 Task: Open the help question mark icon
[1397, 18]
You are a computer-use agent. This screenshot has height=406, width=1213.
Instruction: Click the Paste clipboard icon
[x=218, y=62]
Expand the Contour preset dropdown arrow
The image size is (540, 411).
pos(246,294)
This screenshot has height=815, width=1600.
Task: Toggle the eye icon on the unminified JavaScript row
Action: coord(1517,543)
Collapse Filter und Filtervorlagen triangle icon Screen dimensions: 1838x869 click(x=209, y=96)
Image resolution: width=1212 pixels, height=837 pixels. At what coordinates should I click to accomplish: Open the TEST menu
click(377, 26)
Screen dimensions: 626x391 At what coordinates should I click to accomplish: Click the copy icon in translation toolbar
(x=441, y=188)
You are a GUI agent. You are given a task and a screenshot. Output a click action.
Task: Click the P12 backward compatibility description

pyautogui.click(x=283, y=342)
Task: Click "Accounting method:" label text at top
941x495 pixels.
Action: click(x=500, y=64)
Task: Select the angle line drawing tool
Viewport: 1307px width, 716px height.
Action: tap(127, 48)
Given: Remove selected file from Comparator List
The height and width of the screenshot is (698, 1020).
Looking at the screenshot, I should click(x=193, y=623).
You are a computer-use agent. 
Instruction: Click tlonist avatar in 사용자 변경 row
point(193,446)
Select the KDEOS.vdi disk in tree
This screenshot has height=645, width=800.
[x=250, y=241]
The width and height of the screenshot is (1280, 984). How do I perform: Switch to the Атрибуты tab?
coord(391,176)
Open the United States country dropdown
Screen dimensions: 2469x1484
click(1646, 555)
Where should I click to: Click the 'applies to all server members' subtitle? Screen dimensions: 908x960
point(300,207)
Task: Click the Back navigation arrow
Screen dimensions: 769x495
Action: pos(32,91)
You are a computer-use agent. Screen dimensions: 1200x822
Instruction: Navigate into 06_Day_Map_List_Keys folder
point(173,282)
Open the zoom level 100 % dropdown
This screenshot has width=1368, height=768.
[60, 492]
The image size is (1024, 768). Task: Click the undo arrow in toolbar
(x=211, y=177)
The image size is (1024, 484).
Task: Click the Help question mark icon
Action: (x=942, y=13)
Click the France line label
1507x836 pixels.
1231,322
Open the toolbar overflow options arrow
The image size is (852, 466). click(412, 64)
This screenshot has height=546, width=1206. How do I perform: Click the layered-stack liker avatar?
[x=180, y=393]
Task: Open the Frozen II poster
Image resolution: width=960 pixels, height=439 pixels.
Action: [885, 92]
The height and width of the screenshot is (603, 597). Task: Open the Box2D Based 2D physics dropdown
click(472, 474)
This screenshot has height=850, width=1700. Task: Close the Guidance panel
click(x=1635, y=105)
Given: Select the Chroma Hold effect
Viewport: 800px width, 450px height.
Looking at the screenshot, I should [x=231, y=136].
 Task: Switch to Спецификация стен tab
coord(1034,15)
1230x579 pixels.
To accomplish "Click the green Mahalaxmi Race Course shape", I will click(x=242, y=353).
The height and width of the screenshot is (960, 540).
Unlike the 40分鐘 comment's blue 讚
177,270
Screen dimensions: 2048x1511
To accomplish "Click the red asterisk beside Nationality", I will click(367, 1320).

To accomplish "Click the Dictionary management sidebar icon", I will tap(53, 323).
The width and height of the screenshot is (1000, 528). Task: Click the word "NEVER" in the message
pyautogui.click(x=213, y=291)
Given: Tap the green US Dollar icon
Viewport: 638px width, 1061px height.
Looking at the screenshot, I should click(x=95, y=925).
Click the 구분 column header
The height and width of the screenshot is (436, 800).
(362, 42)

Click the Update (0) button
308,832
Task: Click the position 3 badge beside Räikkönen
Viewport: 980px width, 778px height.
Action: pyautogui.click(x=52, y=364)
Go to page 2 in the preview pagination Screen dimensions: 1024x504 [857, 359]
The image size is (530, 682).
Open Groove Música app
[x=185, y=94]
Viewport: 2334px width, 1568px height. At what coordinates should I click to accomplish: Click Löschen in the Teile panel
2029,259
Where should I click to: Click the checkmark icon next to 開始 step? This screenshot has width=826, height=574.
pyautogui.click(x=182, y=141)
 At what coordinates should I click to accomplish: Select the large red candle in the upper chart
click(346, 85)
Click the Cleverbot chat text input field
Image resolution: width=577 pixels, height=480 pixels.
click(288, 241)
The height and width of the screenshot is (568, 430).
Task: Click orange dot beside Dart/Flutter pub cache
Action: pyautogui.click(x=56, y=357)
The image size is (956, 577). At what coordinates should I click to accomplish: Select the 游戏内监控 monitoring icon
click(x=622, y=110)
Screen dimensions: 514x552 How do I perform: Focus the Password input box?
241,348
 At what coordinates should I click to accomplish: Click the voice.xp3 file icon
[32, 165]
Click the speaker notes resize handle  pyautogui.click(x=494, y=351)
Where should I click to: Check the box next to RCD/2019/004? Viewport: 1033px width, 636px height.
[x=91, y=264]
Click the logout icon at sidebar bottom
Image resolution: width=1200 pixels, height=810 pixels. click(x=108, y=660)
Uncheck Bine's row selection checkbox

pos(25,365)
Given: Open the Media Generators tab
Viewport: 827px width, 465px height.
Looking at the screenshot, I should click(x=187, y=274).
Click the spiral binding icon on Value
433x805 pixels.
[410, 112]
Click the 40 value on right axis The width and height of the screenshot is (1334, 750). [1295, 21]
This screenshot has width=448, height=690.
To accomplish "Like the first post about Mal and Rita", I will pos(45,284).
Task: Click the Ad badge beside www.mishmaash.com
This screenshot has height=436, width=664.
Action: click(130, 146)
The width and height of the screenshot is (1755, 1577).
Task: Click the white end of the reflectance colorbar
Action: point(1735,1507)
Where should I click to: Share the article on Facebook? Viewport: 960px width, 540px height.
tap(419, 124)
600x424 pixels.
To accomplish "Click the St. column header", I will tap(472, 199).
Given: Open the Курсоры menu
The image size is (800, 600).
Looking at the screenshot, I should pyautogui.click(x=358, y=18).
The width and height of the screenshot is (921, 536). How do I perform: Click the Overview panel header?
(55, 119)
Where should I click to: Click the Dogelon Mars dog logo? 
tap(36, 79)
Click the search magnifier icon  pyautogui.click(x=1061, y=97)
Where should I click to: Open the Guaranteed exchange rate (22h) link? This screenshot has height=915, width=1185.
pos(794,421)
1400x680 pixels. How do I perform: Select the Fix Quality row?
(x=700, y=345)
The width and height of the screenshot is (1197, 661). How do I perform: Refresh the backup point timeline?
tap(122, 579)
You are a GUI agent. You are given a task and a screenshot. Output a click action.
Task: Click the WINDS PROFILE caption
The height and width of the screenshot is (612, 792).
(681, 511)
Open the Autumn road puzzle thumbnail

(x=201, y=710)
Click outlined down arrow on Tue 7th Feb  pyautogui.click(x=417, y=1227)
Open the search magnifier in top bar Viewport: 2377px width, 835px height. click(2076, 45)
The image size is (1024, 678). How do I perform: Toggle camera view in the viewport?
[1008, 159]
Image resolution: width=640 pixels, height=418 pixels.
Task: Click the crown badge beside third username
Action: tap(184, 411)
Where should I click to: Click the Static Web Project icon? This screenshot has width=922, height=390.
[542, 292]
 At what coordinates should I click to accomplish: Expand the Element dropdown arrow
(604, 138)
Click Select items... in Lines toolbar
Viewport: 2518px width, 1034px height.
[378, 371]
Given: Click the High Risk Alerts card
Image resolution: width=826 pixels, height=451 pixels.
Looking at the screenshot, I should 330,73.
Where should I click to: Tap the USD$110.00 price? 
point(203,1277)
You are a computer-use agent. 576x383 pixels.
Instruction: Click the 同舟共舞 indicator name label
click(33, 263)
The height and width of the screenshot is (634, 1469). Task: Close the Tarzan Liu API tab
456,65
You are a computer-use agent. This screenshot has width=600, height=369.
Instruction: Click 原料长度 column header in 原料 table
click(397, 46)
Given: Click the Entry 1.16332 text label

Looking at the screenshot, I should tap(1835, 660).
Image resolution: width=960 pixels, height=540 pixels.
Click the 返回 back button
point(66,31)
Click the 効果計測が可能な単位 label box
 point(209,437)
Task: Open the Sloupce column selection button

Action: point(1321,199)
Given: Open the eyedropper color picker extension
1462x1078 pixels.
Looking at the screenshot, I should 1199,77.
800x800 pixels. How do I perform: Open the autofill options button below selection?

Problem statement
Copy every line in the data above that has the string "computer" in it.

Answer to this exercise
You are a computer-use agent. This screenshot has height=406, width=1213.
You are a computer-use agent. 
You are a computer-use agent. Screen dimensions: 1200x822
You are a computer-use agent. 576x383 pixels.
You are a computer-use agent. This screenshot has width=600, height=369.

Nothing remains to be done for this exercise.